Elizabeth Garza, 65, remembers getting the news that day and watching on television as Feit walked into an Arizona jail with the help of a walker.

“I couldn’t believe it,” Garza said. “I said, ‘Pinky’s case is next.’ There is hope that there will be a break in the case of my little brother.”

Garza’s youngest brother, Walton “Pinky” Sanchez, 48, was shot to death in 2008, two days before Christmas, outside his home in the 2000 block of Joanna Avenue in Mission. Elizabeth has been fighting to bring her brother’s killer to justice but said many of the witnesses and potential suspects in the case have died in the past seven years.

In November, she was reading the obituaries in the newspaper when she saw a picture of a man who she believes knew who killed her brother. She immediately called the investigator in charge of her brother’s case for him to look into the possibility of a deathbed confession by the potential witness, but she has not heard back from him.

“The problem is that the case also keeps getting handed off from one investigator to another,” Garza said. “There have been at least seven different people that have touched this case and all of them have come and gone, and every time there is a new one I feel like they have to start all over again from scratch.”
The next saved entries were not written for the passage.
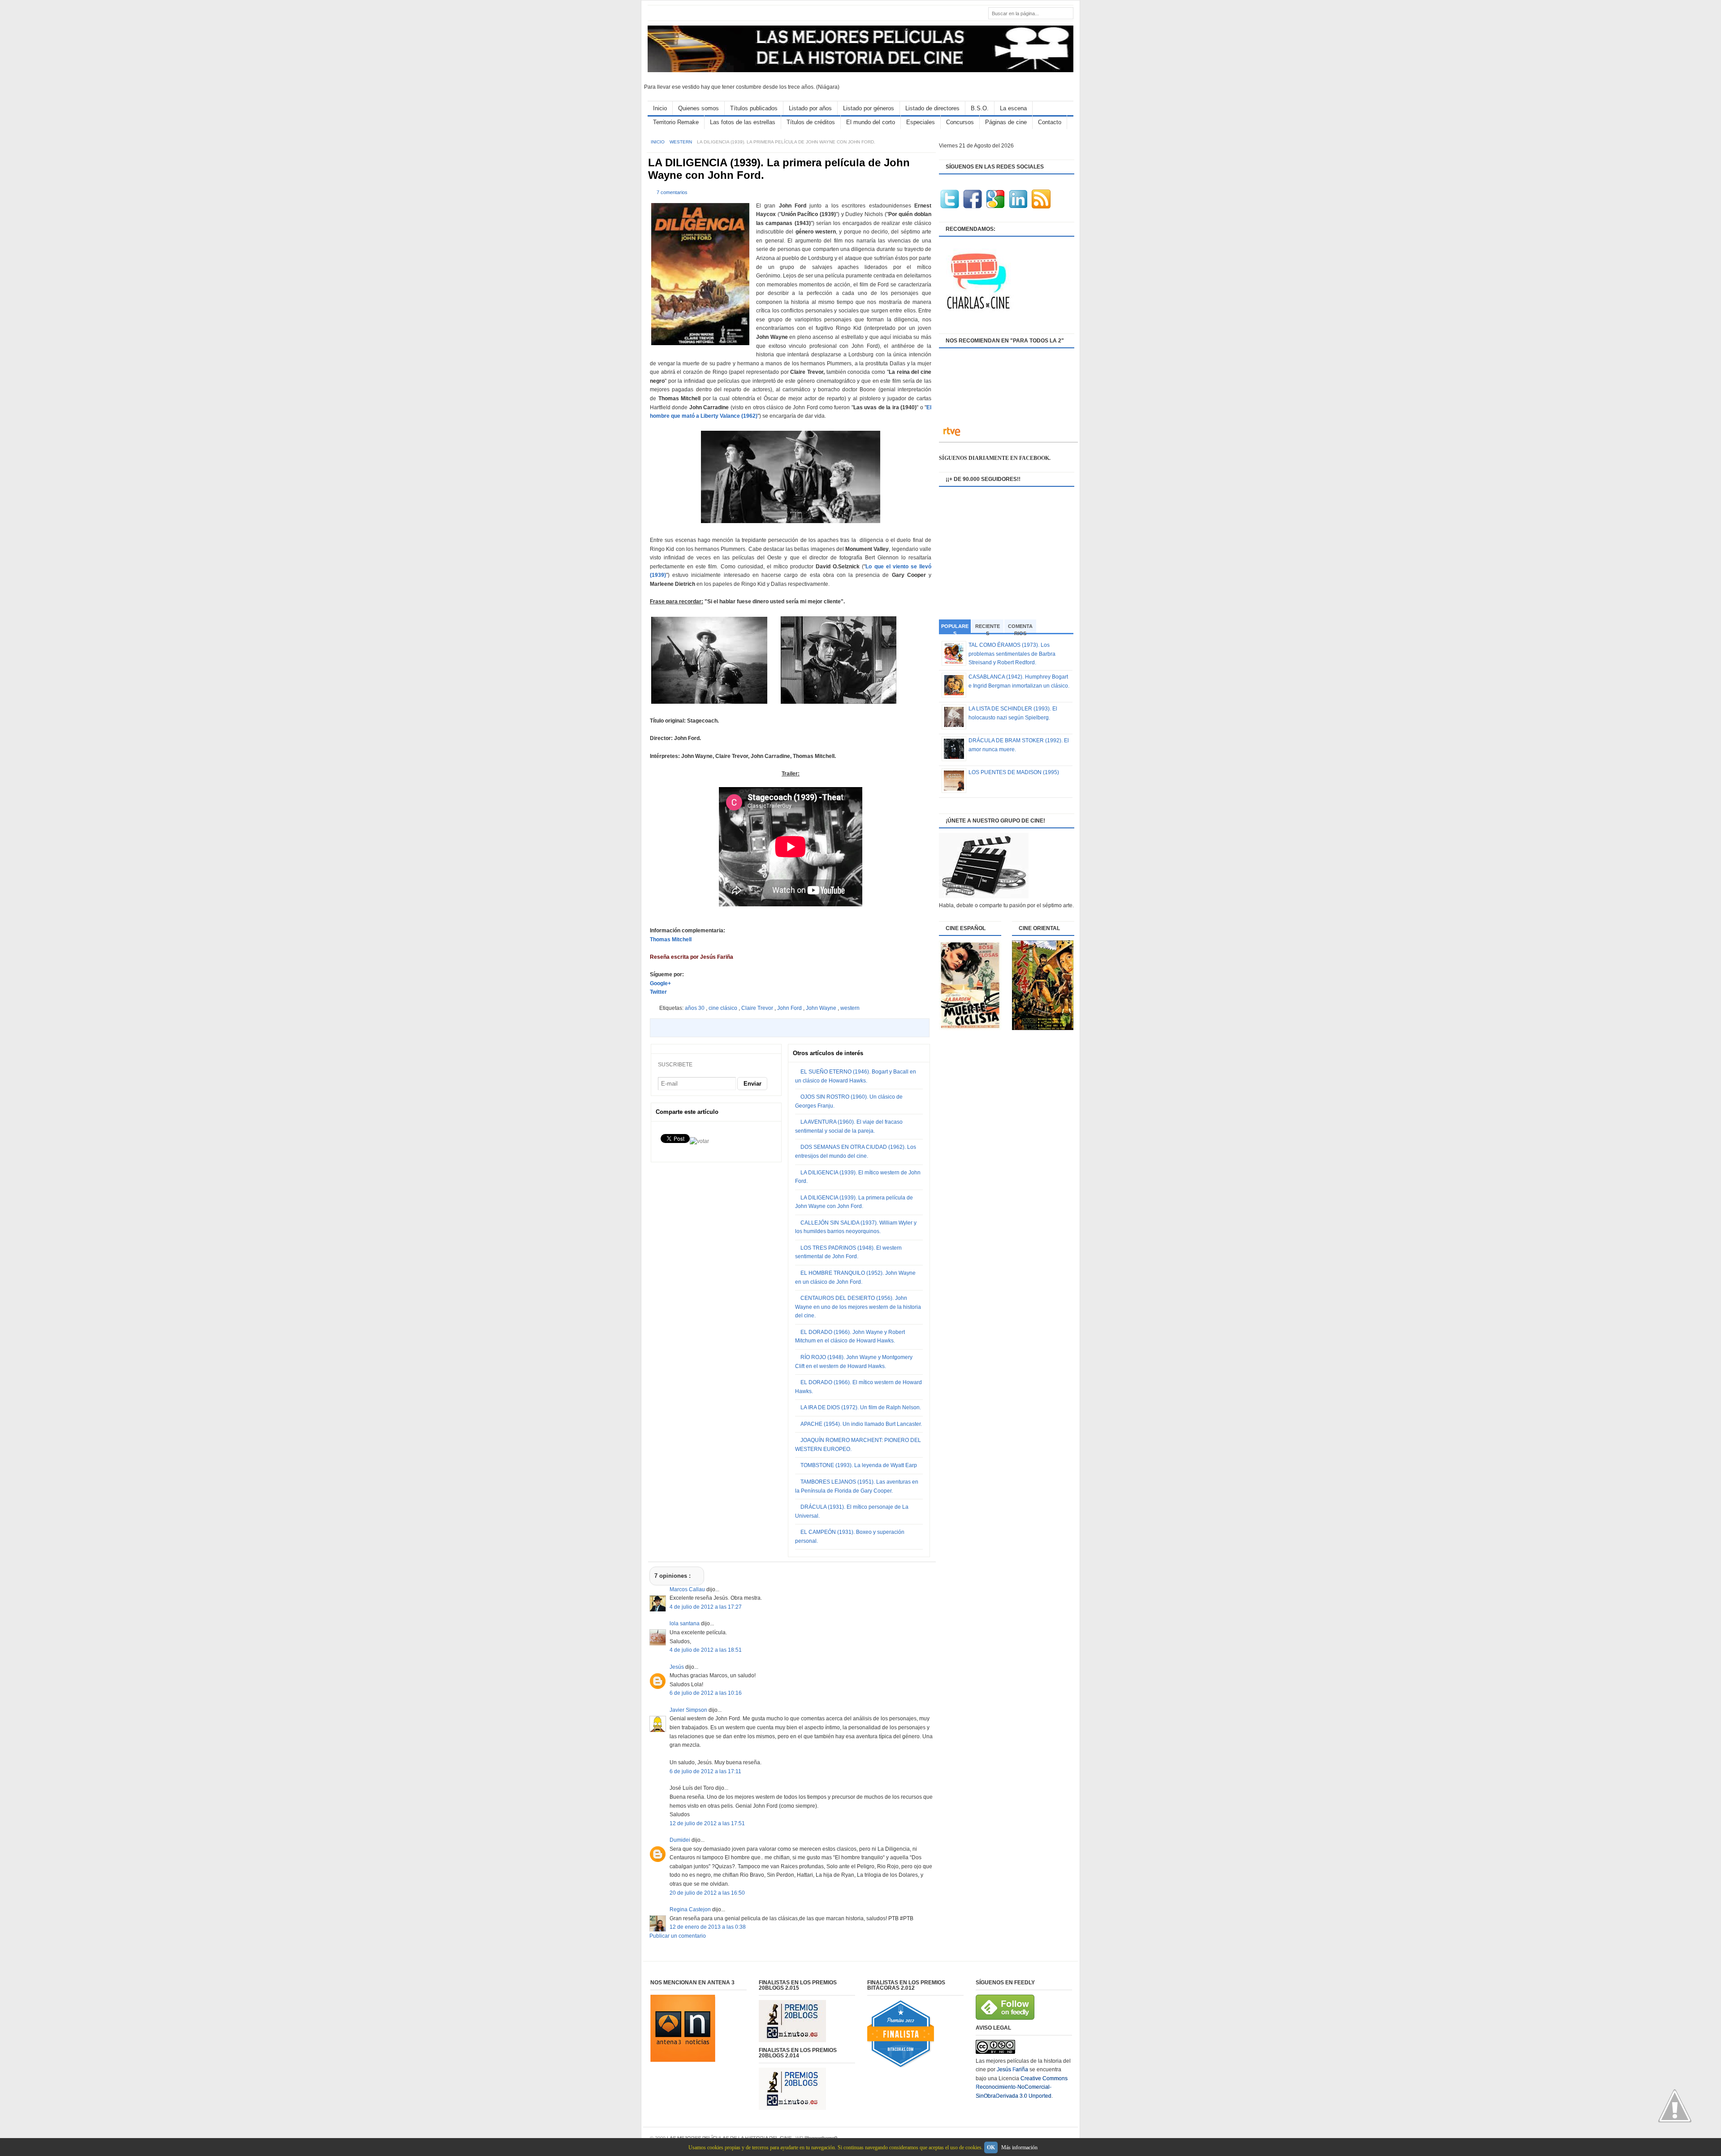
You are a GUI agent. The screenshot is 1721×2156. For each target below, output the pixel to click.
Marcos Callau (688, 1589)
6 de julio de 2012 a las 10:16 (706, 1693)
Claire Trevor (757, 1008)
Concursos (960, 122)
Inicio (660, 108)
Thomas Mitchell (671, 939)
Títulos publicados (754, 108)
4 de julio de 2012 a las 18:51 (706, 1650)
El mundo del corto (870, 122)
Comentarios (1020, 628)
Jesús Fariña (1012, 2069)
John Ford (790, 1008)
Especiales (920, 122)
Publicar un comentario (677, 1936)
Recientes (987, 628)
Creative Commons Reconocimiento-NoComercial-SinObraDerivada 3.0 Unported (1022, 2087)
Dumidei (681, 1840)
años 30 (695, 1008)
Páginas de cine (1006, 122)
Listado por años (810, 108)
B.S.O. (980, 108)
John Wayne (822, 1008)
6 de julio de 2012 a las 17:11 (705, 1771)
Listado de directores (932, 108)
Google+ (660, 983)
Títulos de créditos (811, 122)
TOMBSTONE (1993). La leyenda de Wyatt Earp (858, 1465)
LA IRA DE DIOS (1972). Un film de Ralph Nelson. (860, 1407)
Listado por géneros (868, 108)
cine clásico (724, 1008)
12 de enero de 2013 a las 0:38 (708, 1927)
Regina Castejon (691, 1909)
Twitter (658, 992)
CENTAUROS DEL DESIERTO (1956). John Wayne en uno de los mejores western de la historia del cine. (858, 1307)
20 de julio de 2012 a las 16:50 (707, 1893)
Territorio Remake (676, 122)
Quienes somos (698, 108)
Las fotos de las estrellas (742, 122)
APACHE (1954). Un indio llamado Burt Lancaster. (861, 1424)
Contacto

Lina Garza, 50, also found out about the arrest in connection to the Irene’s case from watching the news on television. She said she immediately texted Garza and Noemi Sigler, who is related to Irene, with the breaking news.

“I was so excited that I just wanted to fall to my knees and say, ‘Thank you,’ because it brought hope and opened a lot of doors for the rest of us,” Lina said.

The last time Lina saw her father, Arnaldo Garza Sr., was on Sept. 6, 1988, when two men took him from their home in the 800 block of West Wisconsin Road in Edinburg. His remains were found in a sugarcane field on Nov. 16, 1988. No arrests were ever made in the case.

“Investigators ruled the motive for my father’s death as drug related, but there was no evidence to show that,” Lina said. “Rene Guerra told me there was not enough proof to prosecute the case and told me to forget about it and let my father rest.”

In 2012, Lina said she took it upon herself to investigate her father’s death. In the last three years she has faced road blocks, including the discouraging words from former Hidalgo County District Attorney Rene Guerra, but she has also come across many new leads in her father’s case and met many supporters in her search.

Lina and Elizabeth are both members of the Rio Grande Valley’s Families and Friends of Murdered Children. The nonprofit, founded by Robert Garcia, works as a support group for all families and loved ones of homicide victims.

“Without a doubt this case brought new life and energy to our group, especially for those who have the cold cases,” Garcia said.

The group is made up of about 28 active members; five of whom have loved ones whose cases have gone cold.

“This was proof for all of those looking for justice that they should not lose hope, and never give up,” Garcia said. “It showed them that they need to constantly put pressure on the police, the district attorney and whoever is listening.”